To support native function calling, populate LLMResponse.tool_calls and LLMResponse.finish_reason from your provider's response format.

MockBackend for Testing¶

from agenticapi.runtime.llm.base import ToolCall
from agenticapi.runtime.llm.mock import MockBackend

backend = MockBackend(responses=["SELECT COUNT(*) FROM orders", "result = 42"])
response = await backend.generate(prompt)
assert response.content == "SELECT COUNT(*) FROM orders"
assert backend.call_count == 1

# Queue a native tool-call response for the next tools-enabled request:
backend.add_tool_call_response([
    ToolCall(id="call_1", name="count_orders", arguments={"status": "shipped"}),
])

When MockBackend.generate() receives a prompt with tools and a tool-call response is queued, it returns the queued ToolCalls with finish_reason="tool_calls". When no tool-call response is queued, it falls back to the next text response. If tool_choice="required", it synthesises a call to the first declared tool even when no response is queued.

Multi-Turn Tool Conversations¶

For multi-turn tool conversations (e.g. the agentic loop), LLMMessage carries two optional fields for provider-native format translation:

from agenticapi.runtime.llm.base import LLMMessage, ToolCall

# Assistant message with tool calls
assistant_msg = LLMMessage(
    role="assistant",
    content="Let me calculate that.",
    tool_calls=[ToolCall(id="call_1", name="calc", arguments={"expr": "7*6"})],
)

# Tool result linked back to the call
tool_msg = LLMMessage(
    role="tool",
    content='{"result": 42}',
    tool_call_id="call_1",
)

Each backend translates these into provider-native format:

Provider	Assistant Tool Calls	Tool Results
Anthropic	`tool_use` content blocks with `id`, `name`, `input`	`user` message with `tool_result` block keyed by `tool_use_id`
OpenAI	`tool_calls` array with `function` objects (JSON-encoded args)	`tool` role with `tool_call_id`
Gemini	`function_call` Parts on `model` message	`function_response` Parts on `user` message (name resolved to actual function name)

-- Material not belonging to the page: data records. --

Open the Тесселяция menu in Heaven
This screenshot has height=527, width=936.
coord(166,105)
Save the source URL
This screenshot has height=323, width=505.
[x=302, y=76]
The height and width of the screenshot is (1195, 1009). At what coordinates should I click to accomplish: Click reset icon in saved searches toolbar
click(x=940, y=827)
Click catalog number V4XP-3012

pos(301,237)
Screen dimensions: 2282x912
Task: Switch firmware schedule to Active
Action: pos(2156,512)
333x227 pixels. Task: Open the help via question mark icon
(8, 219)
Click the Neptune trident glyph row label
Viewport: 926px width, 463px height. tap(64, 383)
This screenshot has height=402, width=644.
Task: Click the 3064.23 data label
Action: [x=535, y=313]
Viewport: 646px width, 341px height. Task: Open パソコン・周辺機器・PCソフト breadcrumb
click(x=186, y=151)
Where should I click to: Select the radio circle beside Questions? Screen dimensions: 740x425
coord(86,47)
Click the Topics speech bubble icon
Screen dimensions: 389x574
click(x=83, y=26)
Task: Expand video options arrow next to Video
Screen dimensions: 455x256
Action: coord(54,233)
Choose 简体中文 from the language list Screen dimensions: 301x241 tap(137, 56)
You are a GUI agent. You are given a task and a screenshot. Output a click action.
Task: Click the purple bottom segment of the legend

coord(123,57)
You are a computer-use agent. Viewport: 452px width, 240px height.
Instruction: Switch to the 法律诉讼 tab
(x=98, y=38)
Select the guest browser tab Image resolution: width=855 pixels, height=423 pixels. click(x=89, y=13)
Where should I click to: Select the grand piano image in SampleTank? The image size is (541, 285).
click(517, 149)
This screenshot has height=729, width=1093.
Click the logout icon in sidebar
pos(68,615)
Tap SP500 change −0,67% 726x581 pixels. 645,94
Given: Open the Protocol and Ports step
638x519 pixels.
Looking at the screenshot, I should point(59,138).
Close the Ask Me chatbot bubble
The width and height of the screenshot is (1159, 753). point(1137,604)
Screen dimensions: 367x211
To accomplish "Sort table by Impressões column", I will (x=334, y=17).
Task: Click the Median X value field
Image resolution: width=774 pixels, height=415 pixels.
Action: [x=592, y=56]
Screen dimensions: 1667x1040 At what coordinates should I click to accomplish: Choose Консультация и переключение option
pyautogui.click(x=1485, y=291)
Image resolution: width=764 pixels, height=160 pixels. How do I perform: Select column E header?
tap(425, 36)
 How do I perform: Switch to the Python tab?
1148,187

The agentic loop (run_agentic_loop() and run_agentic_loop_streaming()) automatically populates these fields on every iteration.

Integration Testing with Real Providers¶

Integration tests verify end-to-end tool calling against real APIs:

# Run when API keys are available (skipped otherwise)
ANTHROPIC_API_KEY=sk-... OPENAI_API_KEY=sk-... GOOGLE_API_KEY=... \
  uv run pytest tests/integration/llm/ -v --timeout=60

Each test sends a calculator tool definition, asserts the LLM calls the tool, sends the result back, and asserts the final answer contains "42".